BEGIN Text block

The “happy gene” chatter in my last blog seems to have caught up with me. This week I’ve been restless and in a bit of a funk. I’m certain the happy gene is holding it’s place, just hanging back so other, equally important “seeing things as they are” genes can make themselves heard.
Last week’s blog about my present eating routine got me wondering whether it would be good to talk more about bulimia as a second, major theme in my book, Joy Ride. This notion came up originally before a book reading event I was part of in early March. Sarah, the organizer, asked if she could make reference to my bulimia history in the press release about the event. I said sure, and sent her a copy of a press release noting the bulimia that my editor and I wrote for other media events. Sarah never mentioned bulimia – instead she said something about behaviors I’d struggled with, something like that. I think she wasn’t sure how I really felt about having it show up in the newspaper.
Since then it’s been bugging me, and I’m wondering if maybe she was picking up on my discomfort with it – although at the time I didn’t think I had any discomfort. Today, though, I’m pretty certain I do – have discomfort.

END Text block

* _What is being asked_: Continue the blog post about the author's bulimia and the book Joy Ride, picking up right after its final sentence.

BEGIN Data shown

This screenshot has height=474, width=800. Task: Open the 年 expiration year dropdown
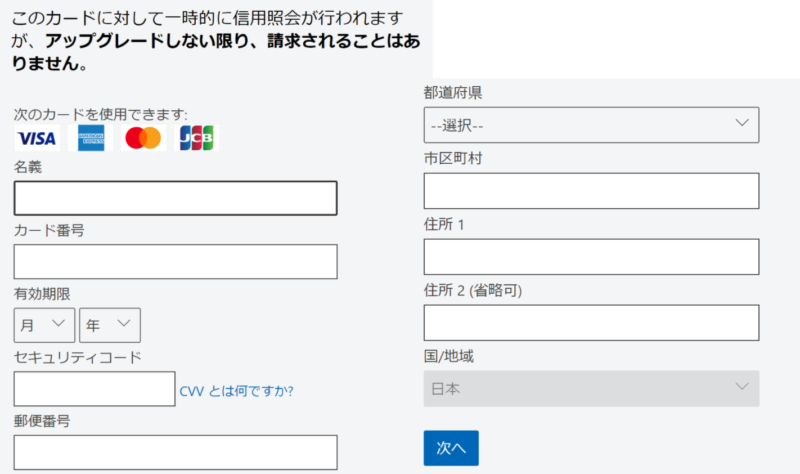tap(110, 325)
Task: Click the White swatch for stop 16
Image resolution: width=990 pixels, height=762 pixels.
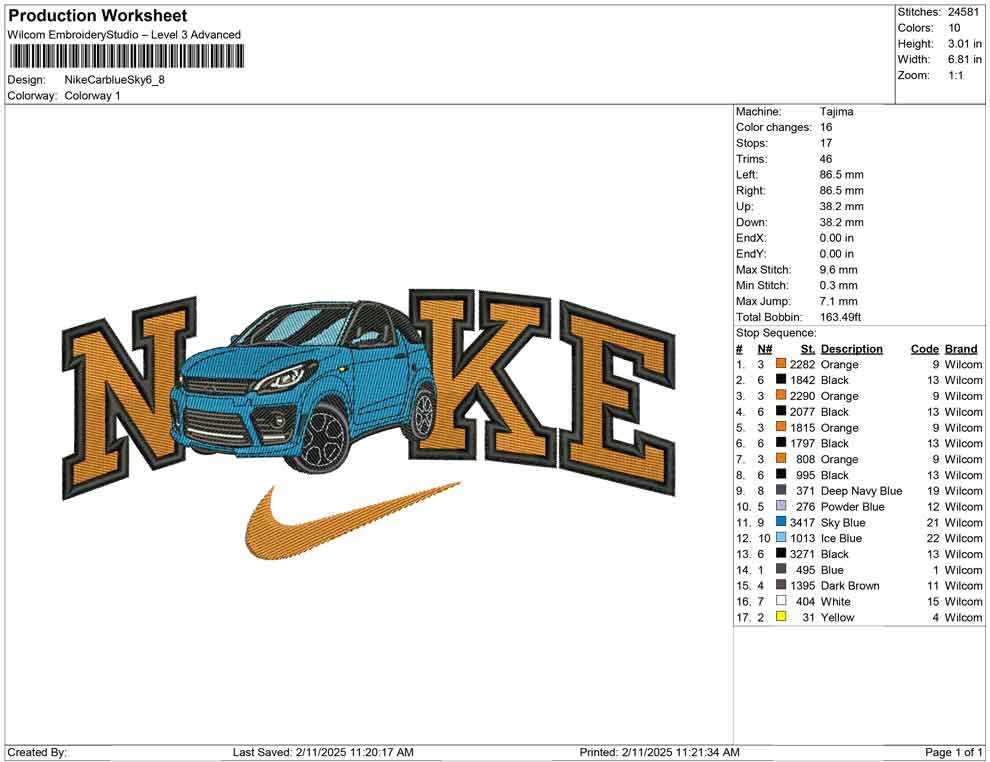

END Data shown

* _Your response_:
Here’s my shake-out about that. I’m wondering if my writing about my relationship with bulimia in the book came from a place of bravado – wanting to shock people from a distance. Throughout the book, I fondly and disgustedly called it E&T (eating and throwing up) before I was able to see it for the multifaceted addiction that it was. I never used the word bulimia until the epilog when I wrote about finding my way to Twelve Step programs, and finally letting it go. So many aspects of that addiction feel shameful: the gluttony, the head in the toilet, the wasting of food, the stealing that accompanied it, the lying, hiding, what it did to my teeth, on and on. And yet, as I lived with it and wrote about it in the book, I was thankful for it, even sort of worshiped it, felt proud that I had figured out how to continue it, seemingly without notice (although I was always wondering who knew).
As I step back (or maybe it’s that I’m stepping closer), I see this vacillation between a kind of bravado and an overwhelming shame. Maybe it was a dichotomy that had to exist for the secret of bulimia to continue, and for me to continue functioning.
Today, as my head spun, throbbed, and tried it’s best to rid itself of the reality of this funk, something shifted inside and I began to see how bravado and shame are my concocted stories about me and my past. They are characteristics, loaded values and judgements I’ve attached to a behavior. I can accept the behavior and it’s 40+ year history without naming it shameful or bravado. I might understand bulimia as an addiction, a coping mechanism, or something I had to do, and I can talk about that honestly, while remembering it’s simply one part of a story of a life.
I was lamenting today about how this process stuff gets old. It seems everything I do – writing a book, or a blog post, or going to a workshop, or even having a conversation, or going swimming – leads to some new self-awareness that then challenges my identity, my joyfulness, my very fragile self-acceptance.
Here’s a quote from David Niven that makes me chuckle.
“Keep the circus going inside, keep it going, don’t take anything too seriously, it’ll all work out in the end.”
Is this what a joy ride is all about?